ひとまわり、それ以上の恋
 ホテルの会場の中、スーツに身を整えた何百名もの新入社員をざっと見渡した。

 今から、社長の挨拶がはじまる。
 英国が本社の外資系企業というだけあり、さすが幹部は皆、外国人ばかりだ。その中でも若い社長は目を引いた。

 今、壇上でマイクをもった黒河潤哉《くろかわ じゅんや》社長……。

 彼はプライマリーの親会社であるローレンス創業一族の一人で、彼の祖父がローレンスの会長兼CEOを務めている。
 ローレンスといえば古くからモナコ王室に縁があるそうで、なるほど品の良さが漂っていた。

 新入社員への挨拶が終わり、式典はそれから一時間ほど続いた。その間、私が密かに期待していた人物はどこにも見当たらなかった。

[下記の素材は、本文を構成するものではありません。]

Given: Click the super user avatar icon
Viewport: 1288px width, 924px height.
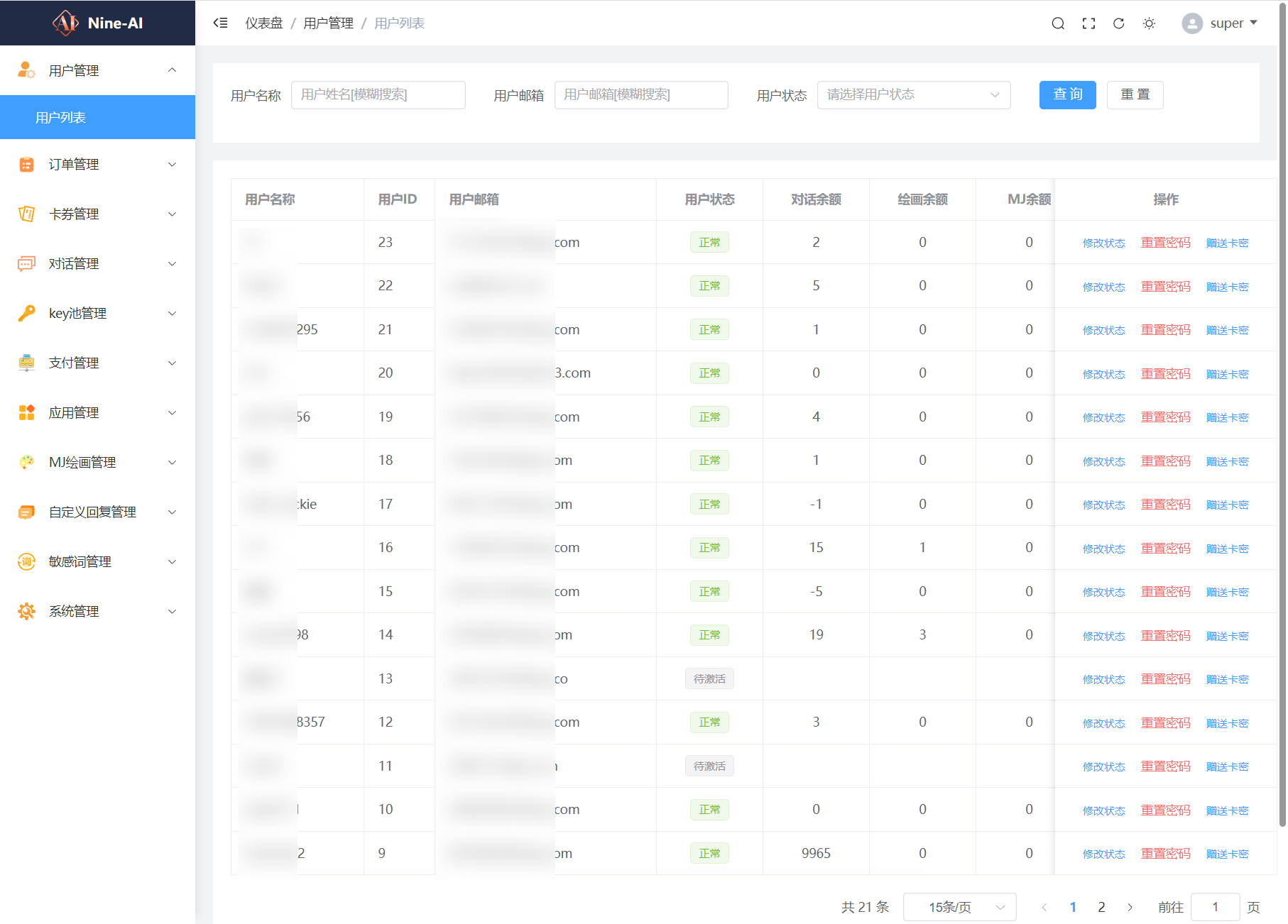Looking at the screenshot, I should [1192, 23].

 あの日感じた気持ちがときめきだとしたら、次に会った時には恋になっていたりして……なんて自分を試すようなこと思ったりしてたけど。
 副社長である彼に振りむいて欲しい、だなんて無謀なことは考えていない。

 ただ、もう一度会えたのなら、もしも彼が覚えていてくれたのなら、迷子になりそうだった私を導いてくれた、あの時のお礼をちゃんと言いたかったのだ。

 明日がオリエンテーションで、それから一ヵ月の新人研修に入る。それから研修最終日に人事部長と面接をして配属部署が決定するらしい。

 入社式だったらいると思ったのに……。

 今日、ここで彼の姿を見られないとしたら、私にはきっとこの先、直接会うことなど、なかなかないんだろうな……。